Most of the people we talk to about this say “No.” They simply don’t respond well to people barging into their lives and launching a sales pitch without any attempt to create a meaningful connection.
This very common reaction is important to bear in mind whenever you think about setting up and executing your prospecting plan. Prospecting is a series of carefully designed events meant to determine whether there’s any interest in your product or service. Period. It’s not an excuse for a sales pitch.
If there is interest in your product or service, any selling will take place after the prospect is qualified. At Sandler, we call the approach that focuses on discussing whether it makes sense to schedule a conversation, rather than whether it makes sense to buy right now, “Going for the appointment.”

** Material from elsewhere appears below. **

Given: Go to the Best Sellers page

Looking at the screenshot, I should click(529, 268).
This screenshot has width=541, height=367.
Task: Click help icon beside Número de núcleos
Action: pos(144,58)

Going for the appointment takes the pressure off both the prospect and the salesperson. The salesperson doesn’t have to worry about what features and benefits to bring up and what aspects of the product or service to stress. And the prospect doesn’t have to deploy their natural defense mechanisms against salespeople. (You didn’t really want to have to deal with those, did you?)
Don’t fall into the trap of trying to close the sale . . . when all you really want to be doing is closing the appointment. Remember: Your prospecting conversation is not meant to be a sales conversation! The prospecting conversation should be all about identifying whether or not there may be certain specific pains in the prospect’s world, pains that you and your organization have a track record of eliminating. If it turns out there is a possibility that the prospect may be facing problems you might just be able to solve, problems that carry an emotional impact -- frustration, uncertainty, doubt, worry, anger, concern, or anxiety -- that’s good news. But only if you don’t try to close the sale then and there!
When you’re prospecting, go for the appointment. Uncover some pain if you can. Ask whether it makes sense to schedule some time to talk about the problem in-depth. Propose a date and time. And then see what happens.